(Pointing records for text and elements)
"""

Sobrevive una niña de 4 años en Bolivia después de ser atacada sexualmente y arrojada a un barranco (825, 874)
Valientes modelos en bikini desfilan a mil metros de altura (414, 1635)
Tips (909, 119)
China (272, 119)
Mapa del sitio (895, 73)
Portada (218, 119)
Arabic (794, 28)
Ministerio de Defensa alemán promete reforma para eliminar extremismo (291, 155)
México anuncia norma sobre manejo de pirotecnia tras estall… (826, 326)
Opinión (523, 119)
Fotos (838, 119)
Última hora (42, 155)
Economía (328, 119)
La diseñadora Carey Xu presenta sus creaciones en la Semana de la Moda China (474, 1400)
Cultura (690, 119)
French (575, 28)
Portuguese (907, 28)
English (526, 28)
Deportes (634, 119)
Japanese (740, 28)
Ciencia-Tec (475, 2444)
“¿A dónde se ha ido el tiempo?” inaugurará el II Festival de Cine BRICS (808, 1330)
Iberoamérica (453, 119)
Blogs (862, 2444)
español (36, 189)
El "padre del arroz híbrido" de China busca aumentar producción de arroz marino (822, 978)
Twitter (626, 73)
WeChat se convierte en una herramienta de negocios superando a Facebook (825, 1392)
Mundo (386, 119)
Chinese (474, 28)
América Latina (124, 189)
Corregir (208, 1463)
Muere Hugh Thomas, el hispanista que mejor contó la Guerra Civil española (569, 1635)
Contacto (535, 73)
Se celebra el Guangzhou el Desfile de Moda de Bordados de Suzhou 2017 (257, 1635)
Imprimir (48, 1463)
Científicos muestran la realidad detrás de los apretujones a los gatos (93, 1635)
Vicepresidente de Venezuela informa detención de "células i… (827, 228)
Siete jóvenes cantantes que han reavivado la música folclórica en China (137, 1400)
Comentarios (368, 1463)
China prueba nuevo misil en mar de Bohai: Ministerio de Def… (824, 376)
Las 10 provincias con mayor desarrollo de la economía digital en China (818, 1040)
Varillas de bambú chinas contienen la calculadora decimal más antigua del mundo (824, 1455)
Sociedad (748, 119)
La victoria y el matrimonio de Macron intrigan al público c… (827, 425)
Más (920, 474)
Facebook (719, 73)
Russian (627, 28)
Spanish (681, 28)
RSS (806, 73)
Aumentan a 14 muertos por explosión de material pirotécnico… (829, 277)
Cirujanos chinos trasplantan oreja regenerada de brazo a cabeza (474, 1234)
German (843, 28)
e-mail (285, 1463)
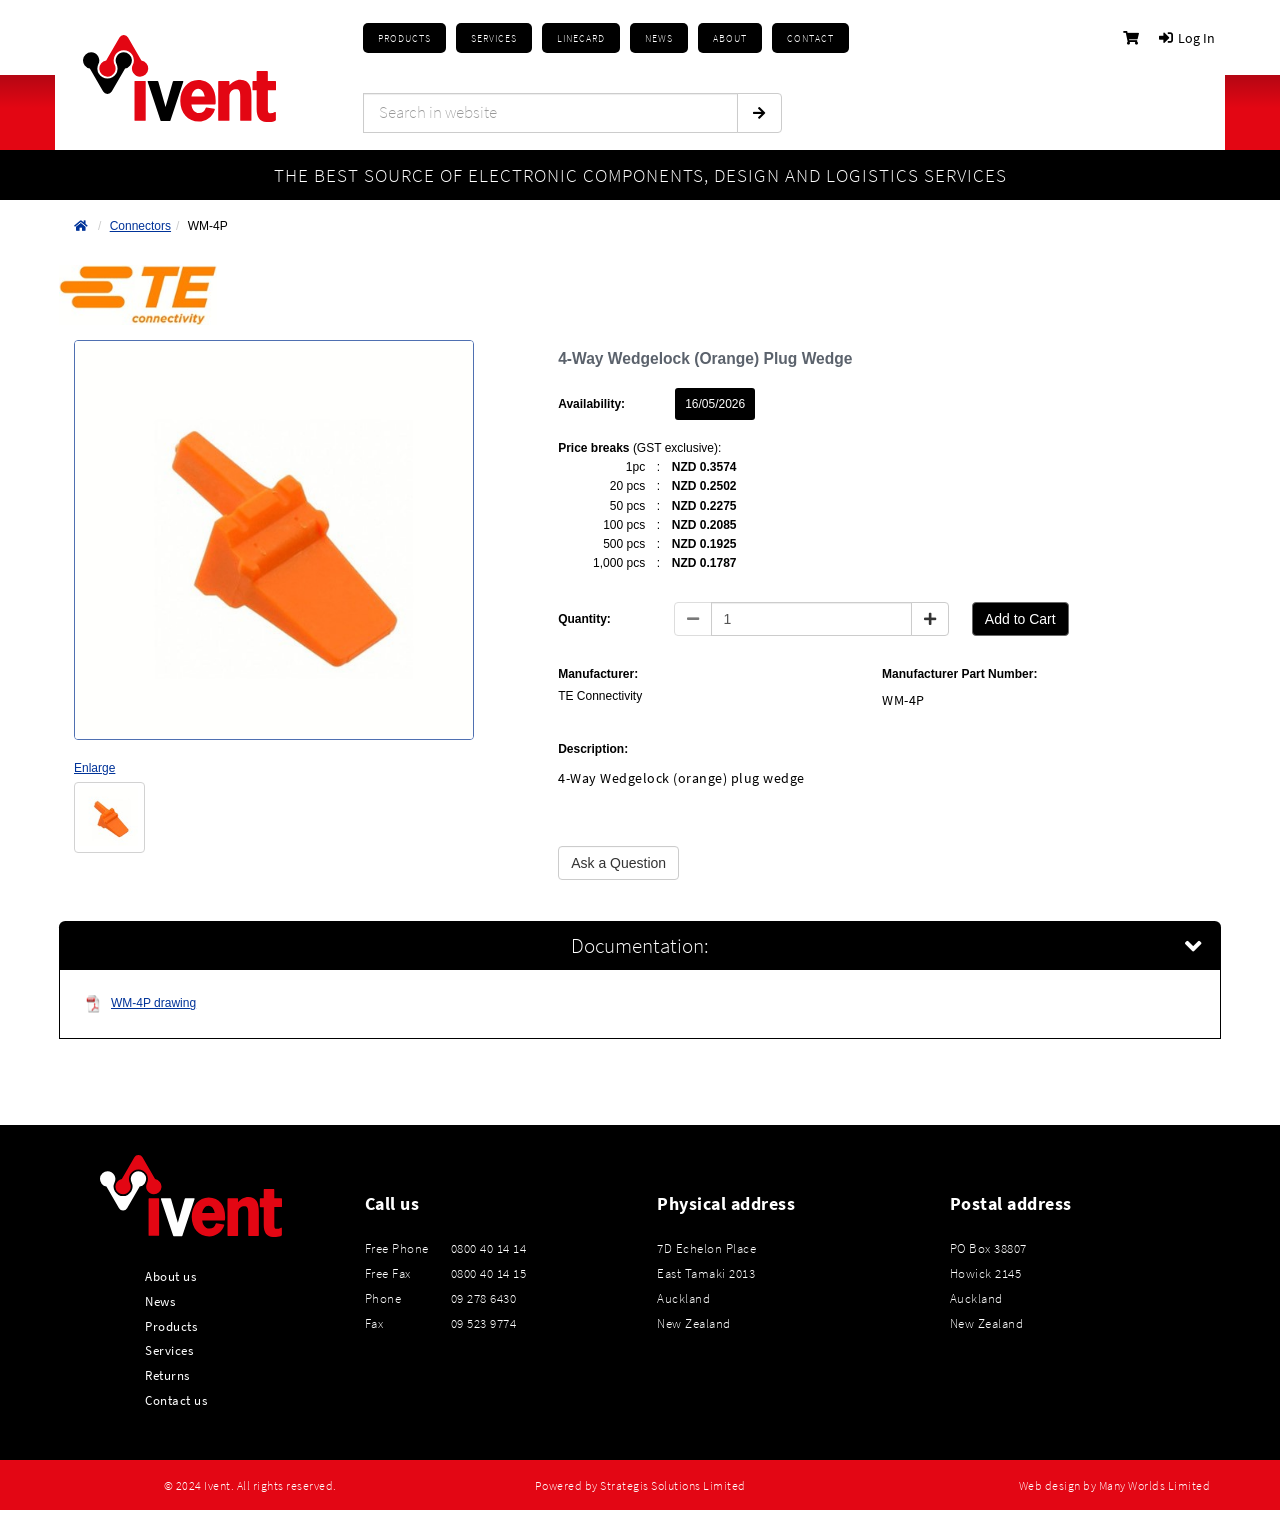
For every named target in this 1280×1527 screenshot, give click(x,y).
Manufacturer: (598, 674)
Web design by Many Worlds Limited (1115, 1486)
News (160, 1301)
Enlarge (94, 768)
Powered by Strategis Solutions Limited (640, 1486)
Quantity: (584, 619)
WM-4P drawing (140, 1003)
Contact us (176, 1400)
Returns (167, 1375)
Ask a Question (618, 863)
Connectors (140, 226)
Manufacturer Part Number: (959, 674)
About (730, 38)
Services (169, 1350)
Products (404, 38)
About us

"""

Given exercise: Extract each line of the data that contains the word "Limited", copying every such line in full.

Written response:
Web design by Many Worlds Limited (1115, 1486)
Powered by Strategis Solutions Limited (640, 1486)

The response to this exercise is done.